[Aim of the exercise] Transcribe the records verbatim, images excluded.

Collected data:

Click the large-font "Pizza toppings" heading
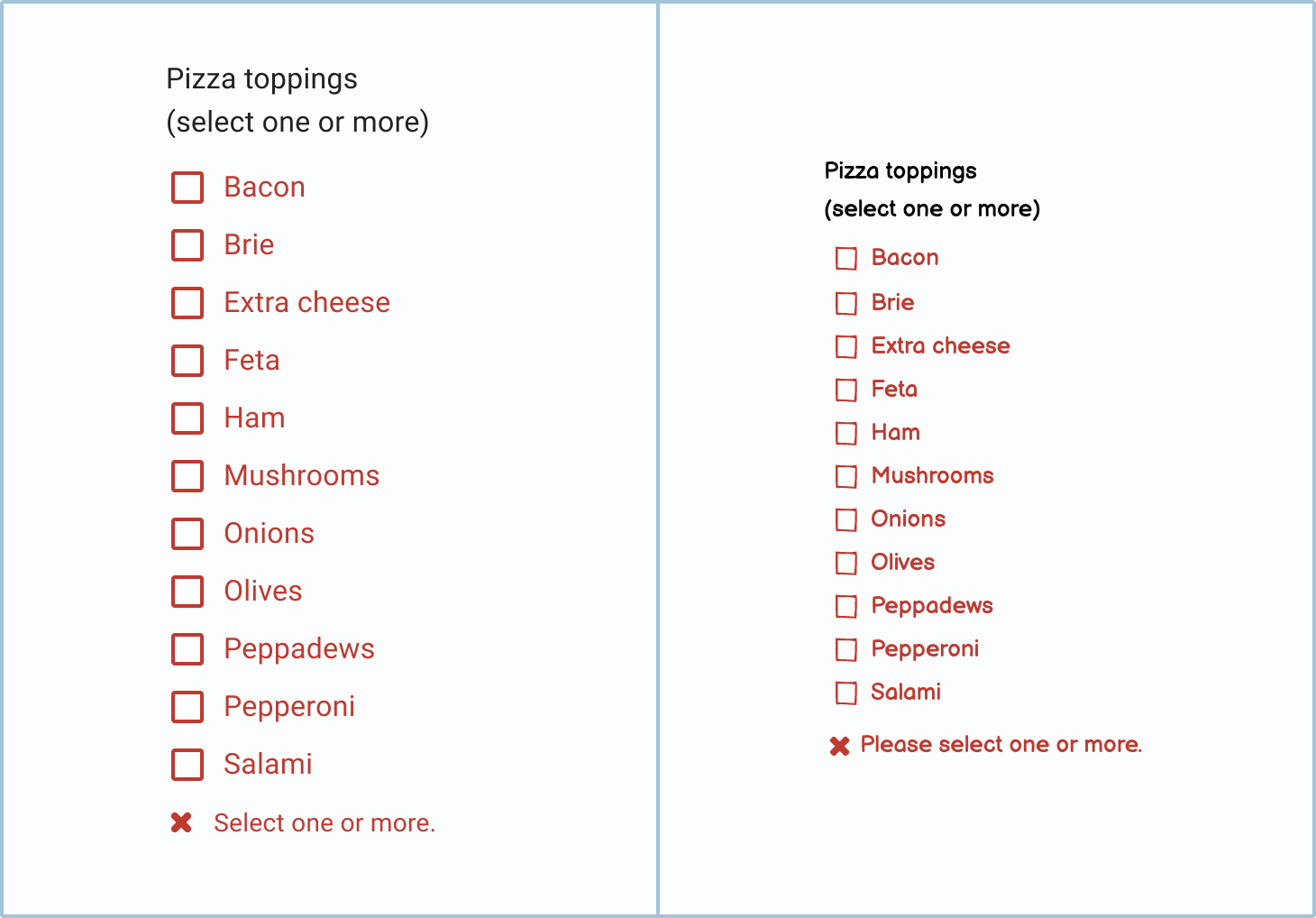1316x918 pixels. click(261, 79)
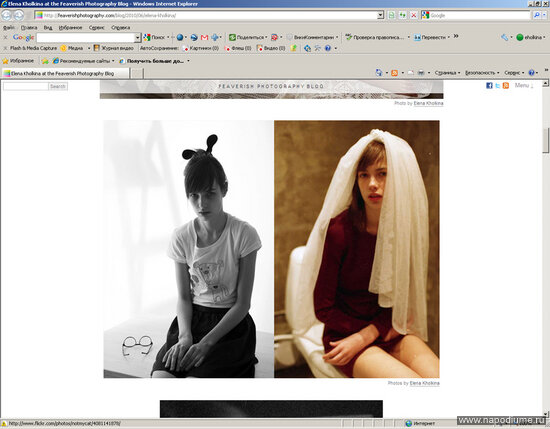Follow the Elena Kholkina link under photos
The image size is (550, 429).
point(424,383)
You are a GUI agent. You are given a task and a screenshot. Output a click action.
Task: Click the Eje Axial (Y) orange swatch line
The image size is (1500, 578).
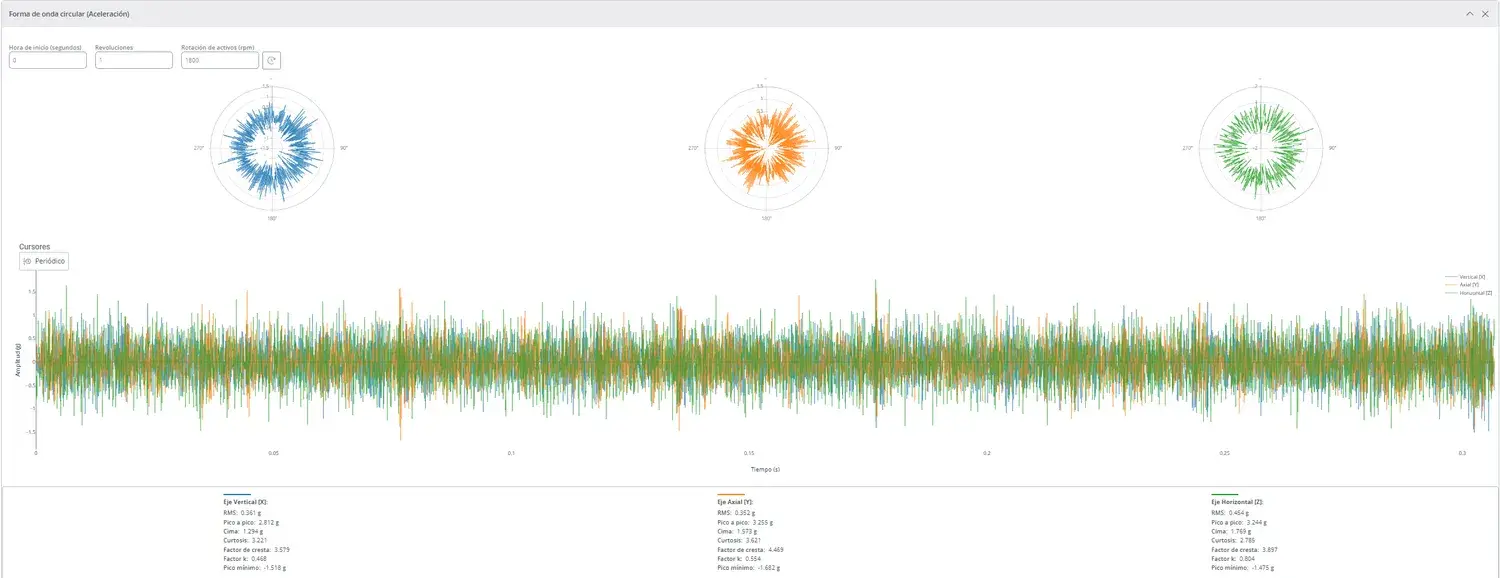click(x=731, y=494)
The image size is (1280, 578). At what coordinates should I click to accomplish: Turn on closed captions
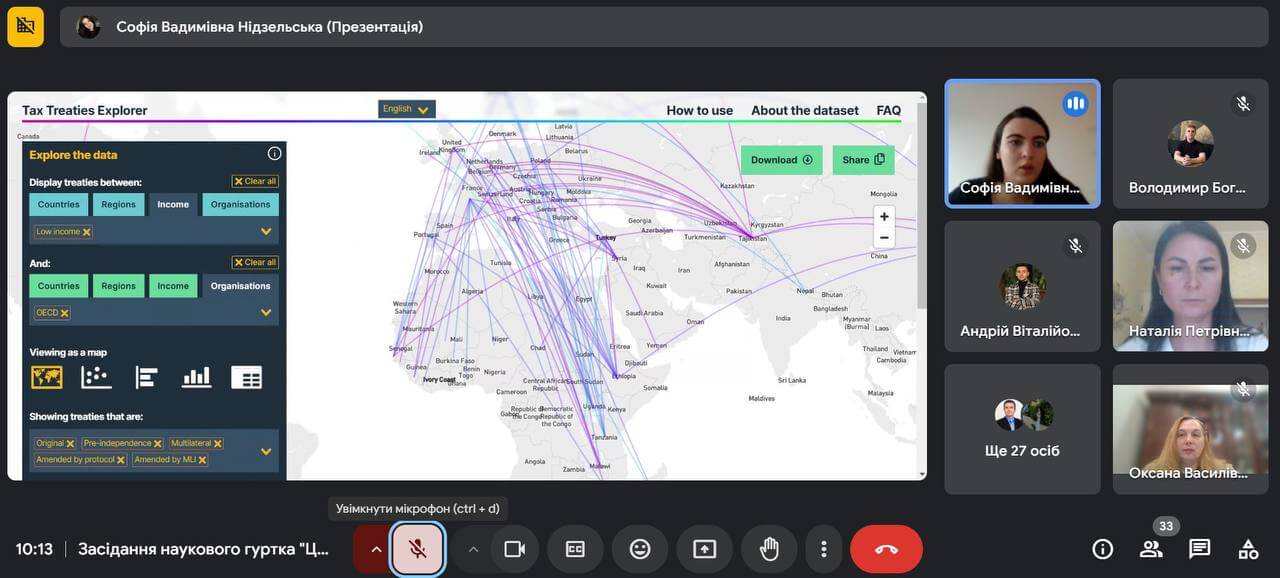tap(575, 549)
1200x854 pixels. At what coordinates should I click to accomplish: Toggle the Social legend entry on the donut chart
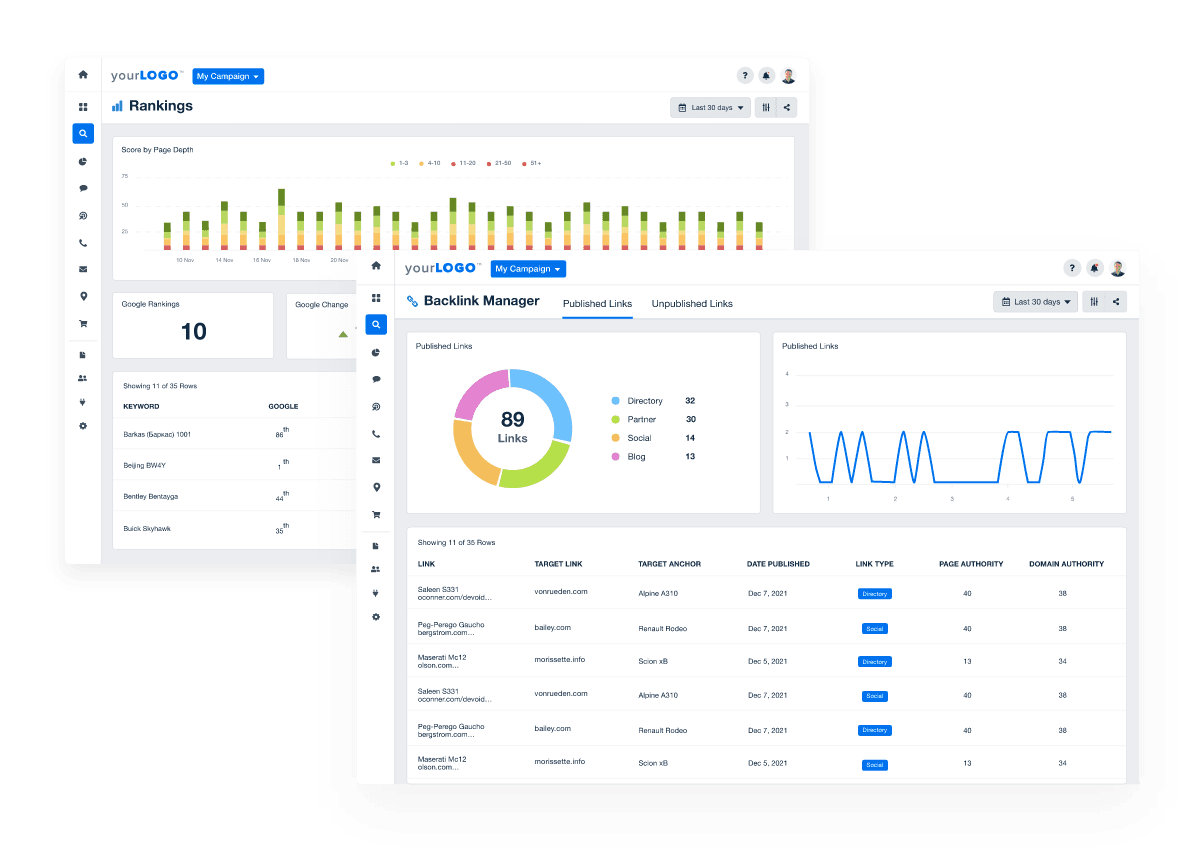[x=640, y=437]
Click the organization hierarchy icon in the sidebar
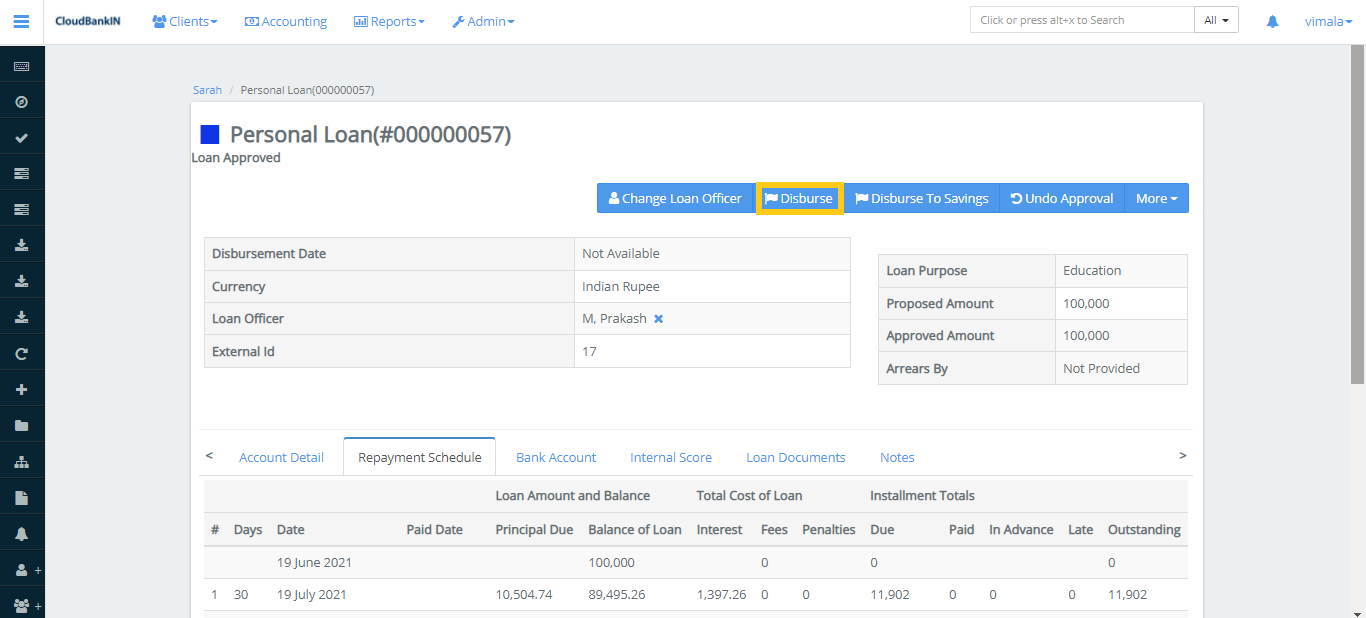Viewport: 1366px width, 618px height. click(22, 461)
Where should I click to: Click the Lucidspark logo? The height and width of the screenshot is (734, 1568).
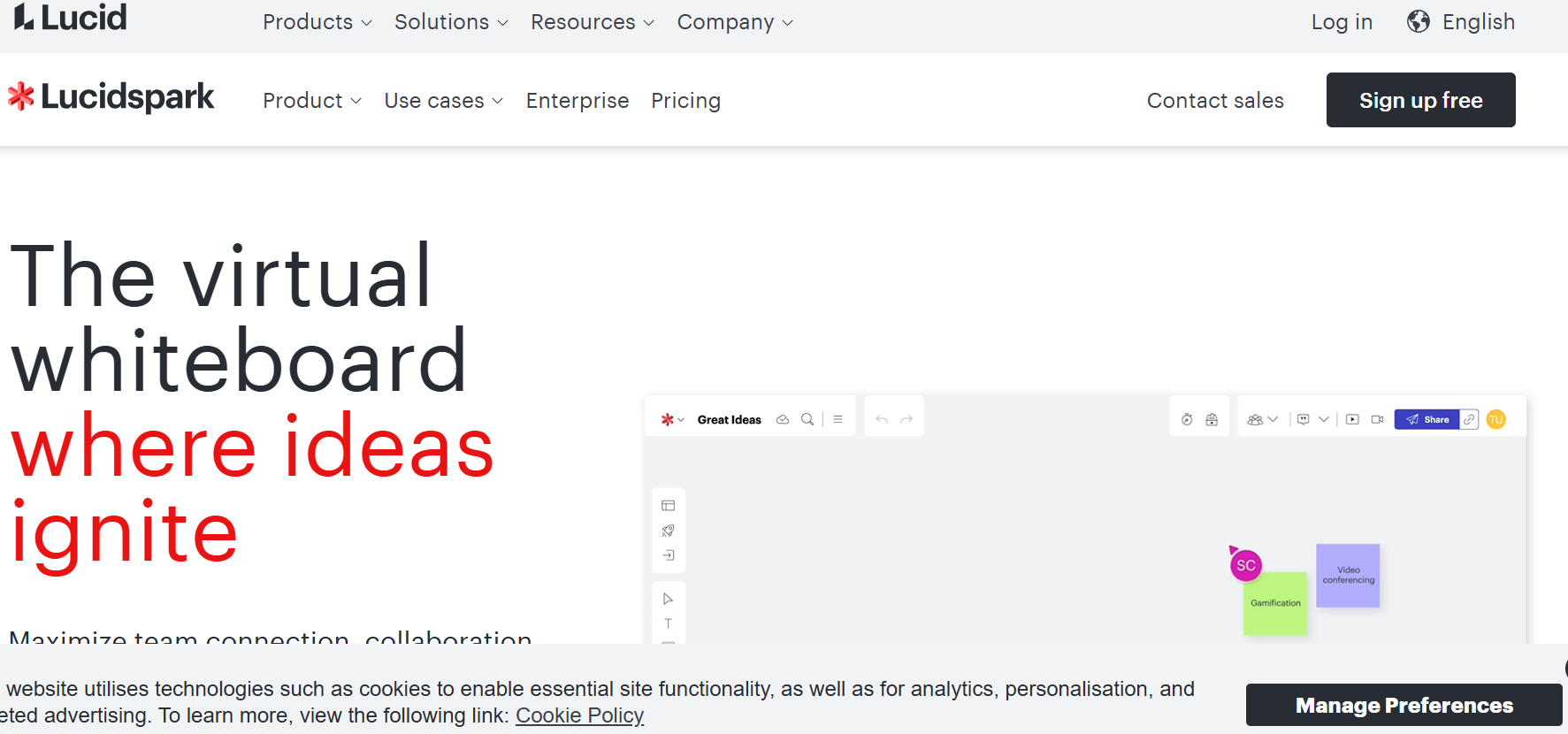[111, 97]
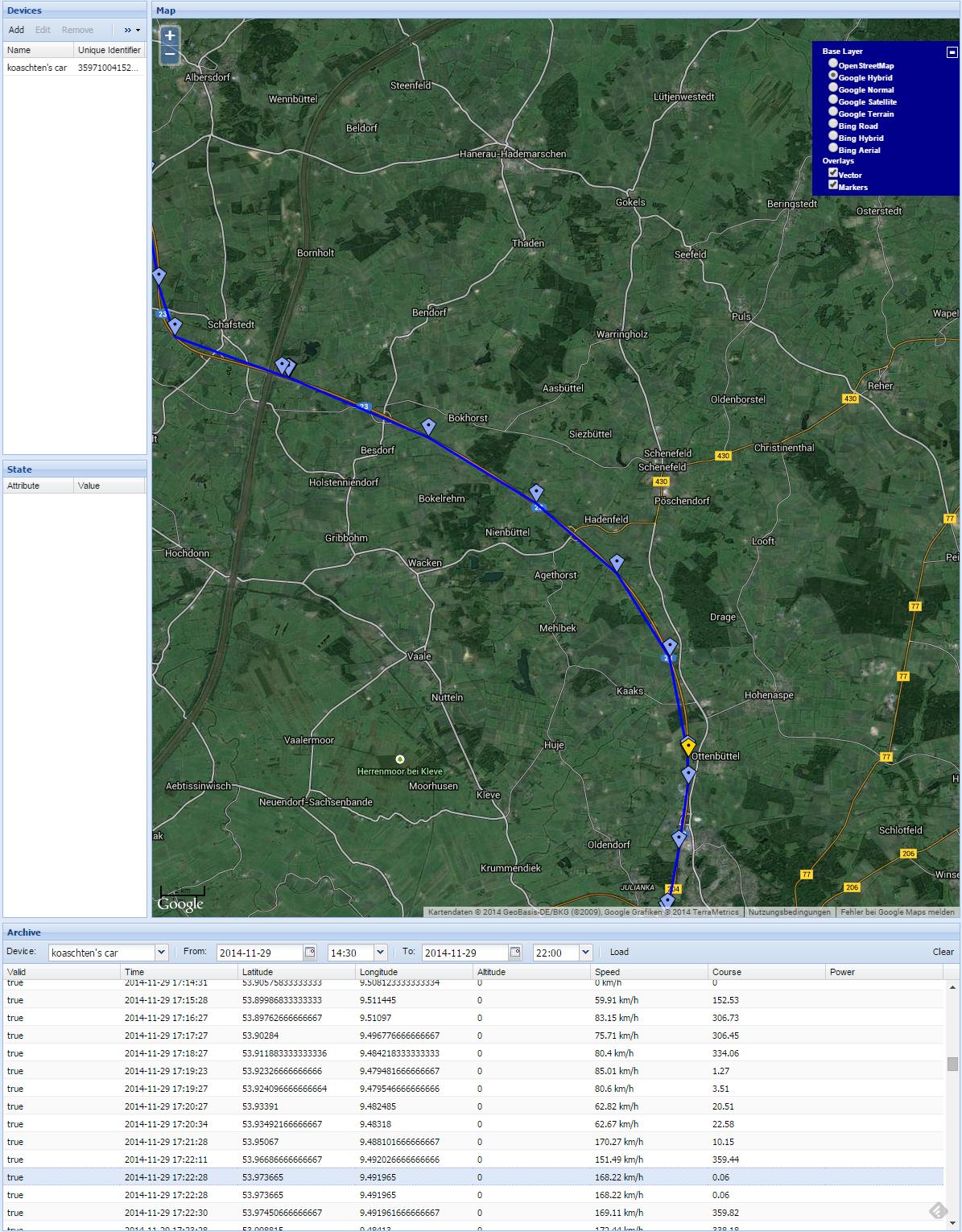The width and height of the screenshot is (962, 1232).
Task: Toggle the Markers overlay checkbox
Action: coord(833,185)
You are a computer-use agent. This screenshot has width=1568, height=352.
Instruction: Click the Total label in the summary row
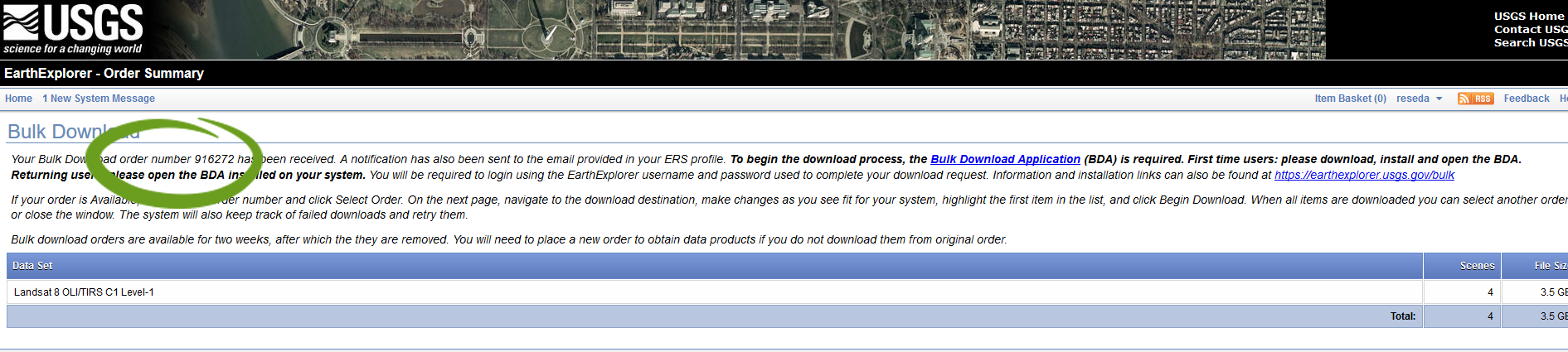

[Solution to the exercise]
Click the large-font "Pizza toppings" heading
1316x918 pixels. click(261, 79)
Follow the Elena Kholkina link under photos
The image size is (550, 429).
point(424,383)
You are a GUI agent. You are given a task and a screenshot. Output a click action.
Task: Click the Eje Axial (Y) orange swatch line
The image size is (1500, 578).
click(x=731, y=494)
The image size is (1280, 578). At what coordinates should I click to accomplish: Turn on closed captions
tap(575, 549)
1200x854 pixels. At what coordinates should I click to accomplish: Toggle the Social legend entry on the donut chart
[x=640, y=437]
Click the organization hierarchy icon in the sidebar
Viewport: 1366px width, 618px height. click(22, 461)
Where should I click to: Click the Lucidspark logo? The height and width of the screenshot is (734, 1568).
[111, 97]
The width and height of the screenshot is (962, 1232).
Task: Toggle the Markers overlay checkbox
Action: coord(833,185)
You are a computer-use agent. This screenshot has width=1568, height=352.
Instruction: Click the Total label in the summary row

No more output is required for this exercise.